Elves at work
The Obama administration is spinning miles of red tape before it leaves town
The bowels of the federal bureaucracy aren’t exactly Santa’s workshop, but legions of Barack Obama’s elves are working 24/7 to leave behind large lumps of coal in the Christmas stocking of Donald Trump. Which is odd, because the president’s loathing of all things anthracite and bituminous is well known.
These metaphorical lumps are the rules and regulations, some barely coherent, being shoveled out the doors of the Interior, Energy and Education departments and the Environmental Protection Agency in the last gasps of a presidency that has never seen a spool of regulatory red tape it didn’t like.
In the fortnight following the Nov. 8 election, the administration finished reviews of nine “economically significant” rules, compared to eight during all of September, according to Bloomberg BusinessWeek. “Economically significant” is how the administration refers to the cost to the economy – more than $100 million a year. Often, a lot more.
In the regulatory pipeline is an Interior Department rule cracking down on methane emissions from oil wells, as well as EPA limits on the use of hydrofluorocarbons, quotas for raising the use of biofuels in gasoline and cutting carbon pollution from the nation’s coal utilities. “We’re running — not walking — to the finish line of President Obama’s presidency,” EPA chief Gina McCarthy wrote in a post-election email to staffers. “I’m looking forward to all the progress that still lies ahead.”
Still lying ahead are a dozen or so energy-efficiency decrees from the Energy Department that would affect furnaces, commercial boilers and portable air conditioners. Other looming midnight regulations and executive actions include schemes to seize for federal control more land in the West, the strengthening of standards to curb falls in the workplace, for evaluating schools under the federal education law that replaced No Child Left Behind, helping high-skilled immigrants get green cards more easily, and cancelling bonuses to certain Wall Street executives.
The slurry of midnight regulations will add billions of dollars of compliance costs, which will be passed onto consumers in higher prices for energy and everything else affected by the higher cost of energy. This raises the inevitable question, why has the administration waited until now? Why weren’t the new regulations promulgated months or even years ago? The sudden burst of bureaucratic energy is meant to make it more difficult for Donald Trump to drain the Washington swamp, the natural habitat of fungus and bureaucrats. Obama administration officials calculate that more rules and regulations will force the Trump White House to decide which promises are worth keeping and which are not.

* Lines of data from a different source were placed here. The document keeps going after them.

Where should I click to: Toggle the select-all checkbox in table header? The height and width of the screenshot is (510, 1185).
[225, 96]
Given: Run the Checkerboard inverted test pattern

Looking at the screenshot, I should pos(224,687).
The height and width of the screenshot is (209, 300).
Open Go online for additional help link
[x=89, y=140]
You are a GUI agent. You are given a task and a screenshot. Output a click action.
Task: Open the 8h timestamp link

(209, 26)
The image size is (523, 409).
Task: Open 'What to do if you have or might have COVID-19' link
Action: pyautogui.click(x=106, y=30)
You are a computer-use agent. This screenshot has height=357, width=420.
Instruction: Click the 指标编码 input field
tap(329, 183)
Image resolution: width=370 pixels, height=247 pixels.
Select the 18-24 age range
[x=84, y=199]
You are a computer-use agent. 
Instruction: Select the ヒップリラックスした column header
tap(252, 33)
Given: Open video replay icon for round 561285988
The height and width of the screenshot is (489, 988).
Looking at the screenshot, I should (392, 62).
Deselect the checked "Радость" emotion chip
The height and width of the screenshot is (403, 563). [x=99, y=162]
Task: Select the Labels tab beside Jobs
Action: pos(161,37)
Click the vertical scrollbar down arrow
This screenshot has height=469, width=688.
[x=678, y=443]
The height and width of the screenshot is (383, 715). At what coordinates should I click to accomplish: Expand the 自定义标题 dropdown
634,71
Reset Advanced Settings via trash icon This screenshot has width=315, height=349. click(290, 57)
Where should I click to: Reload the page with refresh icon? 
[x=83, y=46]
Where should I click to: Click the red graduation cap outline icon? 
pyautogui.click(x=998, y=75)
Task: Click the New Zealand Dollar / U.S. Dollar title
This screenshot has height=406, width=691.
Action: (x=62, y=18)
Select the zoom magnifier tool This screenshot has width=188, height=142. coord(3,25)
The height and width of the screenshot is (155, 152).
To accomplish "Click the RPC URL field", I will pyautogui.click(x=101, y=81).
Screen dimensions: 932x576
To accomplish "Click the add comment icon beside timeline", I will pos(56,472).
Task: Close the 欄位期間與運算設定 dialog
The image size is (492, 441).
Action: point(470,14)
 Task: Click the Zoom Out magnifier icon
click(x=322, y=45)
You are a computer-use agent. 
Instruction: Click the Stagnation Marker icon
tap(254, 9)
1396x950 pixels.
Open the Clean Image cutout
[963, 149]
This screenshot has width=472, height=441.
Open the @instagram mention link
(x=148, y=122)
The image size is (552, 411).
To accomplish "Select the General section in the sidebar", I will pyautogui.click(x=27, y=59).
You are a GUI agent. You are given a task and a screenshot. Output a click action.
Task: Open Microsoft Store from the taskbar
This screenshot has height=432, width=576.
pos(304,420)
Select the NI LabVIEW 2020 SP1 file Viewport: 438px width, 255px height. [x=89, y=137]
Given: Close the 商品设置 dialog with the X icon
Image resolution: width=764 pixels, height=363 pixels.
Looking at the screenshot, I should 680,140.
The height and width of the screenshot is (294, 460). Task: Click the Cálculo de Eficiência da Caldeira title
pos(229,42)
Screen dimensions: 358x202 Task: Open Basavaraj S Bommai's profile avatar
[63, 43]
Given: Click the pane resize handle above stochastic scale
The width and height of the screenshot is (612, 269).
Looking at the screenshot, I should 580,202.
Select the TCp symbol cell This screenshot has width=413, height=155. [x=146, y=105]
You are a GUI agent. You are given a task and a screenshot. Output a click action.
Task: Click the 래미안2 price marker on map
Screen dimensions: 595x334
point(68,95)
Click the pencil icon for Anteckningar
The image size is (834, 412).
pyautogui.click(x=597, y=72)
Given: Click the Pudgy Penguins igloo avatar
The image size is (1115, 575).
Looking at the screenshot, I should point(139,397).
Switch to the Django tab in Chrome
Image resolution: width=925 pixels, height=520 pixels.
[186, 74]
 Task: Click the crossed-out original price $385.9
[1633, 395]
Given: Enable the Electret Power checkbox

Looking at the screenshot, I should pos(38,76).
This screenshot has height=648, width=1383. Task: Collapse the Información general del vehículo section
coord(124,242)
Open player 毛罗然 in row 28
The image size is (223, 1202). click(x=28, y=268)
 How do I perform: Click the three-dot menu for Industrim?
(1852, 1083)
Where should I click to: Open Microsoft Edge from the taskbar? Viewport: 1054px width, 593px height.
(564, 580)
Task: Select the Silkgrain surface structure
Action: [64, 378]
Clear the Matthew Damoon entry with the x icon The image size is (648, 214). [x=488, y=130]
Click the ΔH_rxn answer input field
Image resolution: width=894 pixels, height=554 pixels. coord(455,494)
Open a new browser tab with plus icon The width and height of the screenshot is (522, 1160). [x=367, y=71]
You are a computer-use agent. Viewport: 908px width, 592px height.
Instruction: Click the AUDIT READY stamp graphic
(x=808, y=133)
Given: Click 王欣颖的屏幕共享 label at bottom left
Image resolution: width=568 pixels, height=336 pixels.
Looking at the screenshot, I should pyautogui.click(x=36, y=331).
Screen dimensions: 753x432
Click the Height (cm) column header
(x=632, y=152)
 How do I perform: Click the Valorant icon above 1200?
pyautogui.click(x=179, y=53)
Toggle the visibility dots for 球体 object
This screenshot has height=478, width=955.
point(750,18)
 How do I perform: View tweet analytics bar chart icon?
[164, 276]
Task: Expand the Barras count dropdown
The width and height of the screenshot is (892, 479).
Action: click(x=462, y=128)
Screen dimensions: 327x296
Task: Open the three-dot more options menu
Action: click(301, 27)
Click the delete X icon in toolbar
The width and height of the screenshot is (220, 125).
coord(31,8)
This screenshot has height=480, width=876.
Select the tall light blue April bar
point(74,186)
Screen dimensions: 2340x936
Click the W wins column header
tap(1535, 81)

Mr. Trump and the 115th Congress, controlled by Republicans, could start by making maximum use of the Congressional Review Act. The 1996 law, designed expressly to deter this very 11th-hour rule-making, enables Congress to cancel by resolution regulations entered into the Federal Register in the final 60 days of a legislative session.
The Regulations in Need of Scrutiny Act, introduced in the House in January 2015 by Rep. Todd Young, Indiana Republican, with 171 co-sponsors, would further require that every “economically significant” rule or regulation get an upor-down vote from Congress before it can take effect. The act passed the House, but the companion Senate bill, introduced by Sen. Rand Paul, Kentucky Republican, and 36 co-sponsors, has languished. Enactment of such scrutiny would be a good project for Todd Young, now a senator-elect. Eliminating an excess of bureaucracy, like eliminating fungus, is a job never finished.